@Darren S
Ah, Euclideon - I've not heard much about them since they released their 'unlimited detail engine' back in 2013/14. It was touted as being able to generate / render the most realistic graphics and visuals yet. Well, kind of. There are indeed a few issues with the fundamental technology that renders it (no pun intended) pretty useless for a lot of modern applications. In fact, you highlight one of the biggest problems yourself - the fact that the technology is only really useful for taking a 'static' snapshot of a given moment in time. It cannot be used to capture dynamic moving objects within a scene for example. Of course, several snapshots from the same location could be taken over a period of time to generate a 3D movie (for want of a better word) but that would not work so well due to the excessive amount of time required to capture the scene in the first place. I is an expensive process in terms of gathering the data and then processing it, preparing it for display.

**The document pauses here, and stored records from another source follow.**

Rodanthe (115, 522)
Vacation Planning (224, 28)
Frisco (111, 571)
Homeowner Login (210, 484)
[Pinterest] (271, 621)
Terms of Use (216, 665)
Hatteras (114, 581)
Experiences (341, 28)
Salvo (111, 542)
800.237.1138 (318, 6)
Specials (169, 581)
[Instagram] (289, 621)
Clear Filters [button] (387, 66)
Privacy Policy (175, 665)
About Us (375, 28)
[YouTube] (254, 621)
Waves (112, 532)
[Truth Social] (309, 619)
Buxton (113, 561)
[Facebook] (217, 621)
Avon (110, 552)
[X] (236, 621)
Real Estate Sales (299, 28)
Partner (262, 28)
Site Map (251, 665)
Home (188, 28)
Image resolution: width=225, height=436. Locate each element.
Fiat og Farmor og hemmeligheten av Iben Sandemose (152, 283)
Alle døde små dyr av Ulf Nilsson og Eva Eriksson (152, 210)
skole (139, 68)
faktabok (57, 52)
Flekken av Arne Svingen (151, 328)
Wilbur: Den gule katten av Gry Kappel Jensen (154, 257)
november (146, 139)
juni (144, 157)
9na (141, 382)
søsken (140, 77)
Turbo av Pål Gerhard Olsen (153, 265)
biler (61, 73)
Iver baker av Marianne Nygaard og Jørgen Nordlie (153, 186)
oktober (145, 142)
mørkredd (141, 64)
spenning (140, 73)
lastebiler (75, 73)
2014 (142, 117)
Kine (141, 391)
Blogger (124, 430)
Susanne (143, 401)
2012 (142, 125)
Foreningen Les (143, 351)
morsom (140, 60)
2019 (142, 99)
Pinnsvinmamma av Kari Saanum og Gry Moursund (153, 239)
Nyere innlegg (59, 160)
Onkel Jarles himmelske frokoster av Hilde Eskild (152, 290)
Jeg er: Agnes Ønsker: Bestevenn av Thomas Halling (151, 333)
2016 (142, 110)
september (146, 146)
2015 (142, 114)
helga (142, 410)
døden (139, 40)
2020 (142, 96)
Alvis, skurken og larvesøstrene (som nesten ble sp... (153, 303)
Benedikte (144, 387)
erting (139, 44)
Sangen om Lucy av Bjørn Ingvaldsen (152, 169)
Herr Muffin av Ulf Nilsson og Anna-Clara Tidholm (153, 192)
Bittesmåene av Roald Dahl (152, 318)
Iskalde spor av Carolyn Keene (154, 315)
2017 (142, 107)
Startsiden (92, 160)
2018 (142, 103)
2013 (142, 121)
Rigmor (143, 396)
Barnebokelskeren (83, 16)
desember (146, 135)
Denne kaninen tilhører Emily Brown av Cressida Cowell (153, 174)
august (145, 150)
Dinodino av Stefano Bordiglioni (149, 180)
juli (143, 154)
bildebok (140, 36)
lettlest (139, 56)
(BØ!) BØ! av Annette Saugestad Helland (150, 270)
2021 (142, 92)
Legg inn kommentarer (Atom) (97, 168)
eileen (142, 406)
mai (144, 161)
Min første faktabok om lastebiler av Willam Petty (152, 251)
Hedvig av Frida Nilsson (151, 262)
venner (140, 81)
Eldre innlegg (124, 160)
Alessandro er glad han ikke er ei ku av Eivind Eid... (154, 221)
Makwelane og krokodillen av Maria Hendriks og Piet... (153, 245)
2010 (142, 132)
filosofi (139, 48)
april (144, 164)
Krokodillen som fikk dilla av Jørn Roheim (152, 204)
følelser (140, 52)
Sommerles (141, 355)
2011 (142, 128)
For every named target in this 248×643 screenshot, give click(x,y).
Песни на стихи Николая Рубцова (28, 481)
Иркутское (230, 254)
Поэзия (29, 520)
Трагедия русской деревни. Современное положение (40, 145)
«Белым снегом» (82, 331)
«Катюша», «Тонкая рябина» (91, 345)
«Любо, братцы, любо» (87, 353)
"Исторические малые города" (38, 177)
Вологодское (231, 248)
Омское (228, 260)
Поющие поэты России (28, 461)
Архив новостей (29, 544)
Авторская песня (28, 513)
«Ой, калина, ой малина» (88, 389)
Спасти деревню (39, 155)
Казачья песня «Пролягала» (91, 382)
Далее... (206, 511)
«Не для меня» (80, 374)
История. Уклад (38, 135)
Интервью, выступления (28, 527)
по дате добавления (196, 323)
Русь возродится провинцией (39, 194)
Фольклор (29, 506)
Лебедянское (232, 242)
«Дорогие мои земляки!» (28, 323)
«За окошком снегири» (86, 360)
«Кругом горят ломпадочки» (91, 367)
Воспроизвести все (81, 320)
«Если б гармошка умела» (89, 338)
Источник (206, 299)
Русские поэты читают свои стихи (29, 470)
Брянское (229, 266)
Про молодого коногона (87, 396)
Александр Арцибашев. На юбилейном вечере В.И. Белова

At its heart, the technology creates a point cloud data set. As the term suggests it is just a huge collection (often in the order of billions) of 3D geo-located points. A laser scanning device is setup and a laser is fired from it out into the environment in all directions. When the laser hits something in the environment the distance to that point is measured (to obtain the location of that point) and then the colour of that hit point is also measured and stored in the attribute data for that specific point. Other data may also be gathered as well as position and colour; it very much depends on the application and the capabilities of the capturing device. By firing out billions of laser 'rays' (and recording the aforementioned hit point positions and colours) you gradually build up a point-based representation of the scene. By moving the laser scanning device to another location you can repeat the process again to capture parts of the environment that may not have been generated from previous scans. As you can imagine, this process takes time as the laser scanning device will generally have to be moved around the environment until all the necessary angles and viewpoints have been captured by the scanner. Once the point cloud has been captured... that's when the fun really begins.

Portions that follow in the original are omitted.